Setelah menjelaskan kepada Farga, Divan, Saron dan Regi, mereka terdiam sejenak dan membungkukkan badan mereka.

"Maaf–kan kelancangan kami, Nona Verlyn!" ucap mereka serempak.

Verlyn terdiam sesaat dan mengangguk. "Tidak apa-apa, sekarang kalian sudah mengerti, kan?" tanya Verlyn.

"Kami mengerti, Nona Verlyn!" ujar mereka kembali.

"Baguslah, sekarang kalian duduk dan pesanlah apapun–yang–kalian–mau, akan aku bayar semuanya!" ujar Verlyn bersemangat.

Farga, Divan, Saron dan Regi mengangguk senang dan kembali duduk lalu melihat-lihat isi buku menu untuk memesan begitu juga dengan Pak Rian. Setelah itu mereka berbincang-bincang sambil menunggu pesanan mereka datang.

Verlyn yang sedang asik tertawa bersama para pengawalnya, di kejutkan dengan getaran dari ponselnya. 'Nomor tidak, dikenal?' batin Verlyn setelah melihat layar ponselnya.

"Ada apa, Nona Verlyn?" tanya Saron.

Verlyn menggeleng. "Bukan apa-apa, lanjutkan saja perbincangan kalian. Aku ingin pergi ke toilet dulu, sebentar."

Verlyn bangkit dari kursinya dan melangkah pergi ke arah toilet. Dia masuk ke dalam salah satu bilik kamar mandi dan mengangkat panggilan dari nomor tidak dikenal itu.

"Hallo?" ujar Verlyn.

Tidak ada suara yang terdengar. 'Apa, sih?
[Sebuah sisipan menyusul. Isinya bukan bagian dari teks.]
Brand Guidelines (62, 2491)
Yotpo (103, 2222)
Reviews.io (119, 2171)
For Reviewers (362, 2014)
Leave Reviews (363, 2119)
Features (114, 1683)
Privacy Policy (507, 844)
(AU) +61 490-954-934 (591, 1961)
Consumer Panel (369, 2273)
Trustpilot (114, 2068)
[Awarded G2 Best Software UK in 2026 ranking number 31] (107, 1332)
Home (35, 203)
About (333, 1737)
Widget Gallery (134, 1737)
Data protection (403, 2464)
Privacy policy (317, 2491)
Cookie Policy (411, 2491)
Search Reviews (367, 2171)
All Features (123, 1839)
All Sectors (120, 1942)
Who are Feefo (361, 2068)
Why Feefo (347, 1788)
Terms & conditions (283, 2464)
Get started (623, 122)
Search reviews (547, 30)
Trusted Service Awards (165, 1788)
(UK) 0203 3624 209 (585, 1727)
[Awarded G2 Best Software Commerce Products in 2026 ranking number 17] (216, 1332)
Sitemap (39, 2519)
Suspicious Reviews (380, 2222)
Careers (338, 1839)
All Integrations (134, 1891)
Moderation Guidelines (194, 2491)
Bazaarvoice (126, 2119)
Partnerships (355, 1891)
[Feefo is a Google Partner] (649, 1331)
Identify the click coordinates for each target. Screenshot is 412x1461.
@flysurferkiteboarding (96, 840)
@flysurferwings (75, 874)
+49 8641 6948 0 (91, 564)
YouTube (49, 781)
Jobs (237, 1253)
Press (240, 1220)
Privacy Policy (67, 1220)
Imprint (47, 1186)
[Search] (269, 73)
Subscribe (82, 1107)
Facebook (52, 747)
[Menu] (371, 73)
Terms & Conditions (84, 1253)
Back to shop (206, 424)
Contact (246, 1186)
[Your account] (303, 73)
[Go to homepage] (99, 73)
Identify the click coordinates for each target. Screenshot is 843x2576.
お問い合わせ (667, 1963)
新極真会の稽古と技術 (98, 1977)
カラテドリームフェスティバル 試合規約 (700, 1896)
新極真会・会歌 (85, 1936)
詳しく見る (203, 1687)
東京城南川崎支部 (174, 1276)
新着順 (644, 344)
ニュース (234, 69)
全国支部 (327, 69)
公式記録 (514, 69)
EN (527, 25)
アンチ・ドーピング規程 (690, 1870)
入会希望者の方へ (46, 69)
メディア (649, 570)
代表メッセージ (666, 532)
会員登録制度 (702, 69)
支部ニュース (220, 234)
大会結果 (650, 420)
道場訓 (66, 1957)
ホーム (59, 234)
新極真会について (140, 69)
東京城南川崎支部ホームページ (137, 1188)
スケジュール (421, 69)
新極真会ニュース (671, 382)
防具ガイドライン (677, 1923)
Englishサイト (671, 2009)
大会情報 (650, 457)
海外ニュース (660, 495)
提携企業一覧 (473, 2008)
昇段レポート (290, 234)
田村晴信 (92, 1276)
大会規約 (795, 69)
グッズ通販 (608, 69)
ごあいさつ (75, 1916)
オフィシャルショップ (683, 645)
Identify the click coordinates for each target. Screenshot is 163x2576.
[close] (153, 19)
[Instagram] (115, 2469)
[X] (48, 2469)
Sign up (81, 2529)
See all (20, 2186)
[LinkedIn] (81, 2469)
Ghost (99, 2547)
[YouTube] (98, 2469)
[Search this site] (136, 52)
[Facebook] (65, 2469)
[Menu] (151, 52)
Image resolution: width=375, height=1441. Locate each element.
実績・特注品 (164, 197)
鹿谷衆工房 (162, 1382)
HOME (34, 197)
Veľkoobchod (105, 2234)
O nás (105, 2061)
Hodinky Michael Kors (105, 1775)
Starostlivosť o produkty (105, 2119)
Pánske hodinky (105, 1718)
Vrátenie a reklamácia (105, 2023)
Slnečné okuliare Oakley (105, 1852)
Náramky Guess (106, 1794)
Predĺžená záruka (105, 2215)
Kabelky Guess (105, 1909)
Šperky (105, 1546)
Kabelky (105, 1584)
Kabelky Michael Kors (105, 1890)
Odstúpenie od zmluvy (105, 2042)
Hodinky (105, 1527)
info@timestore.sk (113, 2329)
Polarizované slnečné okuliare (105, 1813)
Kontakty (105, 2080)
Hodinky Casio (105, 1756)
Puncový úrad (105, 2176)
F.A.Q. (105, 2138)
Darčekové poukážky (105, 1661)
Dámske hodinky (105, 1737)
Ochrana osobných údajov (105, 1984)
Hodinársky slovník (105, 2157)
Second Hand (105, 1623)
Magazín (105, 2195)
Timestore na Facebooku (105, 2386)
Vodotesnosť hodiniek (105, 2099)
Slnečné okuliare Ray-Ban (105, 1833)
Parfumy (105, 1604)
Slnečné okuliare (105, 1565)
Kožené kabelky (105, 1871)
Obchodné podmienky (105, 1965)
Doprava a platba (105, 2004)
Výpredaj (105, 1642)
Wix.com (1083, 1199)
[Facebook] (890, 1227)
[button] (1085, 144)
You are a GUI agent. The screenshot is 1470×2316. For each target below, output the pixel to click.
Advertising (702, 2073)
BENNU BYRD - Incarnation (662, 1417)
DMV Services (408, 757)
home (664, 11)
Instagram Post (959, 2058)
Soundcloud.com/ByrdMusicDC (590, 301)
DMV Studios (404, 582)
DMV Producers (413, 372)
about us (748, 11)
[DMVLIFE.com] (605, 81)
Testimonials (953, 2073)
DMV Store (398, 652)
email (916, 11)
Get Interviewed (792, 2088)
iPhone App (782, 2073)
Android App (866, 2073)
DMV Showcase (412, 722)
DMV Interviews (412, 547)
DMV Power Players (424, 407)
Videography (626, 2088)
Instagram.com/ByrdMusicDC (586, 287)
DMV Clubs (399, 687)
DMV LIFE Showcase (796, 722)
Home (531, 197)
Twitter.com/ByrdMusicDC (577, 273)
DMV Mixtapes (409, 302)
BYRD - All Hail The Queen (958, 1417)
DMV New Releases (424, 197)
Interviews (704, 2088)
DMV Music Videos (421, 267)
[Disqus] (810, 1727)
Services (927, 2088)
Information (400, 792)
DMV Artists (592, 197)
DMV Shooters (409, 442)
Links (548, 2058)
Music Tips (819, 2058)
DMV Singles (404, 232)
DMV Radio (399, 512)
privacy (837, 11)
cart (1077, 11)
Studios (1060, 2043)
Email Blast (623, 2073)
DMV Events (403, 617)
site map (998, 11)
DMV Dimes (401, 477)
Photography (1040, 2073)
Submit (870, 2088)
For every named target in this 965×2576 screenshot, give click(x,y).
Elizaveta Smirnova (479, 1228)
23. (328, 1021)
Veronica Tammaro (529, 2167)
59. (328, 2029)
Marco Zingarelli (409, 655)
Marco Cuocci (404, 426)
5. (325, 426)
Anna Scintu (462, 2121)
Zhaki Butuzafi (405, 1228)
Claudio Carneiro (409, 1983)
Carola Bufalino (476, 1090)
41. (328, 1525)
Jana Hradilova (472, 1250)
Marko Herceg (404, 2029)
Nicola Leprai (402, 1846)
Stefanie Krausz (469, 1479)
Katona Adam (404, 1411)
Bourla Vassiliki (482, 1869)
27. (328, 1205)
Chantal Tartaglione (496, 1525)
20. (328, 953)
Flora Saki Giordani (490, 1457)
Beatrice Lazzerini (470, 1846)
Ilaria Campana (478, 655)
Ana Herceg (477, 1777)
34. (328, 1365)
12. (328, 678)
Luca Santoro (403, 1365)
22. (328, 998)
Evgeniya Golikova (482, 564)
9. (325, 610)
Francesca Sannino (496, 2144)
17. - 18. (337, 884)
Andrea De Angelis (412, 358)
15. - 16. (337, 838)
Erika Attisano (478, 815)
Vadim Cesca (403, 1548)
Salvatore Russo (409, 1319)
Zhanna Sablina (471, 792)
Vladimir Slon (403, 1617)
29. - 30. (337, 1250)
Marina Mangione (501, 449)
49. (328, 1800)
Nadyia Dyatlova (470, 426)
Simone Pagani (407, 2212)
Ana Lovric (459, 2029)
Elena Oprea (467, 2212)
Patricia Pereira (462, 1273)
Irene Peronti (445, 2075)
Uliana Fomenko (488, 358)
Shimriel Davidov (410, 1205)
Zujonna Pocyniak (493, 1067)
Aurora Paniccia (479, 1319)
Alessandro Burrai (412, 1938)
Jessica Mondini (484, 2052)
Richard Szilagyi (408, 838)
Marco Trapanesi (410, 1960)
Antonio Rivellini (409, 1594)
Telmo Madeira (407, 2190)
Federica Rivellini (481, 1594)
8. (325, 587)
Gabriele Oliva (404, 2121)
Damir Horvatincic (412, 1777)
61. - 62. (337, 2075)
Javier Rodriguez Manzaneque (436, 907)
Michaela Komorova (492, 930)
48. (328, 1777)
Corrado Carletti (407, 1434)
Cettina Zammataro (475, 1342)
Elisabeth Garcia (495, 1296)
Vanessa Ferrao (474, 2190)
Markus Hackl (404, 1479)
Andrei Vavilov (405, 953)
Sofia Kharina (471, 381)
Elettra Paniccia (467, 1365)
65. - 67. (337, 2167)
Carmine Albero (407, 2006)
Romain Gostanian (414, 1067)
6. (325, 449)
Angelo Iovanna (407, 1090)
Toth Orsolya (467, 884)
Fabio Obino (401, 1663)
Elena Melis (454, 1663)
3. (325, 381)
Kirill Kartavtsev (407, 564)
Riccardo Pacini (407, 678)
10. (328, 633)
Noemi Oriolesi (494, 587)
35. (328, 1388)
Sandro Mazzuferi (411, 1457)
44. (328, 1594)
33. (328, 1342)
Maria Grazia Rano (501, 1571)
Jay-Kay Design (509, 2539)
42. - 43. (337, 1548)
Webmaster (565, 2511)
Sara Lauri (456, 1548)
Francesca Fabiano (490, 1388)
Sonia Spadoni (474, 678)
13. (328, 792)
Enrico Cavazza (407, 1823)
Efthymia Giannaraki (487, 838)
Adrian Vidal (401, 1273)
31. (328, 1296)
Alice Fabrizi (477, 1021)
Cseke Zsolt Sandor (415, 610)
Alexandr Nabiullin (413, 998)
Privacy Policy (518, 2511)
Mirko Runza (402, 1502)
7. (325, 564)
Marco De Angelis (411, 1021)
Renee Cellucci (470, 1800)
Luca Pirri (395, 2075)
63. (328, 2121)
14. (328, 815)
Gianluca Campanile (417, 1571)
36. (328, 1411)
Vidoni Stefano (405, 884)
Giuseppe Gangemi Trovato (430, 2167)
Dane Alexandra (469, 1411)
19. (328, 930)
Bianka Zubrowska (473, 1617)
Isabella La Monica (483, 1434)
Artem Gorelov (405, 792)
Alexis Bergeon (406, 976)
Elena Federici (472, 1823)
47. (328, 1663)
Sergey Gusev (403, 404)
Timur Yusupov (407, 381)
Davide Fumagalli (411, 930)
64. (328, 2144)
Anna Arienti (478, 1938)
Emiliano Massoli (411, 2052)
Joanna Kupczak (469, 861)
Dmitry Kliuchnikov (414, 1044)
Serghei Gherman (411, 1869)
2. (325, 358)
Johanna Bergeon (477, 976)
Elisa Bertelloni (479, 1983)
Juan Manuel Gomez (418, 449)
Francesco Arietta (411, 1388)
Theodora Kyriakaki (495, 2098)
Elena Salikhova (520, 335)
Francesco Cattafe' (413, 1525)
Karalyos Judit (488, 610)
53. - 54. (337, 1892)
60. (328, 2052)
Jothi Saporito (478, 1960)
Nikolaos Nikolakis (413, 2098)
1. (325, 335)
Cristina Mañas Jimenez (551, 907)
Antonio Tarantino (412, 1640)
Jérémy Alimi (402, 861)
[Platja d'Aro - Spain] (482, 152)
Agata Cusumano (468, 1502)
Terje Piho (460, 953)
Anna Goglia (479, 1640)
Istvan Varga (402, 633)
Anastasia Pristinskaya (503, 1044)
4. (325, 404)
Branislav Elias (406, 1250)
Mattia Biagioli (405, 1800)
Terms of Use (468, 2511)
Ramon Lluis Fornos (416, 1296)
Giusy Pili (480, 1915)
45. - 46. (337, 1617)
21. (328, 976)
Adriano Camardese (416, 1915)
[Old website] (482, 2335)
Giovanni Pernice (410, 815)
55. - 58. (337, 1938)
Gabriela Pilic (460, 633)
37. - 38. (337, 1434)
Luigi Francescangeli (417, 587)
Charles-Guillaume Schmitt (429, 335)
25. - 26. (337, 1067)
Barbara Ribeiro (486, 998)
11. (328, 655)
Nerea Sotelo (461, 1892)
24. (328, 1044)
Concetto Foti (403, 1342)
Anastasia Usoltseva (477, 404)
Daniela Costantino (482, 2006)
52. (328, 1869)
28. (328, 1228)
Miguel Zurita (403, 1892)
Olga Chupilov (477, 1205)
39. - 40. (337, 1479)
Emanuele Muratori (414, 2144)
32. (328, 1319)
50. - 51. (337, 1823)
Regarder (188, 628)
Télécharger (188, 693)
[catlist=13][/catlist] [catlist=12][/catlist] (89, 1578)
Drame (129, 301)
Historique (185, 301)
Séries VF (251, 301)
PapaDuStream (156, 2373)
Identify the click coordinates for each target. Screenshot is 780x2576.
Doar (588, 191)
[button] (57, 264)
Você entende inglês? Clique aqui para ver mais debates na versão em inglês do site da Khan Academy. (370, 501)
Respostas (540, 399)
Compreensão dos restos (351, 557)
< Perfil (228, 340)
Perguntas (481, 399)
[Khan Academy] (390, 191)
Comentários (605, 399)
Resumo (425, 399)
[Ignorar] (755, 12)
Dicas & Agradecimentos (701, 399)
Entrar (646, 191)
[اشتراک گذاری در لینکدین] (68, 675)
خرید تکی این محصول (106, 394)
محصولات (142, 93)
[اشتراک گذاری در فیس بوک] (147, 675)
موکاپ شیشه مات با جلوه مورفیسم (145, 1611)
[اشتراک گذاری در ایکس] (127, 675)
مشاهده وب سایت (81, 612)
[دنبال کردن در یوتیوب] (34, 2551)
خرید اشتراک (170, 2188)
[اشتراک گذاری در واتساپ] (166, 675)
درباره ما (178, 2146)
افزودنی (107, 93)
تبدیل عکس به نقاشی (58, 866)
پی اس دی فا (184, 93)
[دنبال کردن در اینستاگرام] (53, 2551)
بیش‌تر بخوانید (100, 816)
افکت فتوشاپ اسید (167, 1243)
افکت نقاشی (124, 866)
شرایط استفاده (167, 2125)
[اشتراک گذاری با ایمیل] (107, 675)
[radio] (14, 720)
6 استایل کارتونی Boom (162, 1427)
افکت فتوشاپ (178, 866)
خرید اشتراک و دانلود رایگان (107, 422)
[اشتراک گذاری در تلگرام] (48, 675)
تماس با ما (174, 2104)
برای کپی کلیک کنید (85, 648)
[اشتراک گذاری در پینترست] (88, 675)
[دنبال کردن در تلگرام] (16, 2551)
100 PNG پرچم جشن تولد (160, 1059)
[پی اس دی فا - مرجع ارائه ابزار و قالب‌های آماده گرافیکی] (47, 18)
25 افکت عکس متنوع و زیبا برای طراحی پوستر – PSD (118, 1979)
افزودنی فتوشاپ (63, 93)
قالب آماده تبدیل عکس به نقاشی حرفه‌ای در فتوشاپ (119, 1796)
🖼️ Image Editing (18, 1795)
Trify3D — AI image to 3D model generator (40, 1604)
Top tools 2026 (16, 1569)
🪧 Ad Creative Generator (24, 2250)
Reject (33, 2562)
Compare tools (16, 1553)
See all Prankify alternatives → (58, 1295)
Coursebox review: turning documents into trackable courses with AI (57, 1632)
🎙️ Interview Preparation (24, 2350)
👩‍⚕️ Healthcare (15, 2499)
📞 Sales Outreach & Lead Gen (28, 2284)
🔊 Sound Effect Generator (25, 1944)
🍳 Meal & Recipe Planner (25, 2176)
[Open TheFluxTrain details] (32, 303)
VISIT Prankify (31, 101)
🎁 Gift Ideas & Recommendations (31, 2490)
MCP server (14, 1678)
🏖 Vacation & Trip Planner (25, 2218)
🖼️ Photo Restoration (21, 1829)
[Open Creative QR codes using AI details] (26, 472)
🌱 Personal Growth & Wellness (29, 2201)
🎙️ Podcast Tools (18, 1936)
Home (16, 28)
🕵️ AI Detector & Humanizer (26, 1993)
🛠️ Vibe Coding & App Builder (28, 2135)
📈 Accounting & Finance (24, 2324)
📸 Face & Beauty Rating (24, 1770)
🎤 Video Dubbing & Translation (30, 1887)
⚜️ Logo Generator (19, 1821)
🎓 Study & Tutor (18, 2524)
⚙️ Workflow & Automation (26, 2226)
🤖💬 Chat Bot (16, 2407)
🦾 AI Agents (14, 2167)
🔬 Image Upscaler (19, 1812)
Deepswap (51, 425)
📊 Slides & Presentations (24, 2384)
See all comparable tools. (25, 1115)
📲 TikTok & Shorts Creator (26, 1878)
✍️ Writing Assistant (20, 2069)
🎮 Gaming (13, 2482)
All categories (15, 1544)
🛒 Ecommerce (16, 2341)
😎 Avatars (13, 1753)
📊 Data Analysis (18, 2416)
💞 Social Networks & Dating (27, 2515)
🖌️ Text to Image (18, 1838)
Ga–jelas–banget–jadi, manusia!'

Verlyn langsung mematikan panggilan tersebut dan memasukkan ponselnya ke dalam saku jas, lalu keluar dari bilik kamar mandi dan mencuci tangan di wastafel.

Dia bercermin sebentar lalu melangkah pergi tanpa melihat-lihat, alhasil Verlyn tidak sengaja menabrak seseorang di depannya, membuat kacamata hitamnya jatuh seketika.

"Aw.. kacamataku!" Verlyn langsung mengambil kacamata hitamnya dan melihat seorang wanita dengan rambut panjang bergelombang berwarna coklat berada di depannya sekarang.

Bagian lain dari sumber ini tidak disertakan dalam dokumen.